Your response should consist of every line below, reproduced without alteration.

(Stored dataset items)
╔══

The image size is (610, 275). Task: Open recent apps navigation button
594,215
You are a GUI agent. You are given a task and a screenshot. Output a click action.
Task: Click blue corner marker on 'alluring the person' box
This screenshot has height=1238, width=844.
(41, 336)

╚══

* **WRITTEN SOLUTION**
The image size is (610, 275). Task: Open recent apps navigation button
594,215
You are a GUI agent. You are given a task and a screenshot. Output a click action.
Task: Click blue corner marker on 'alluring the person' box
This screenshot has height=1238, width=844.
(41, 336)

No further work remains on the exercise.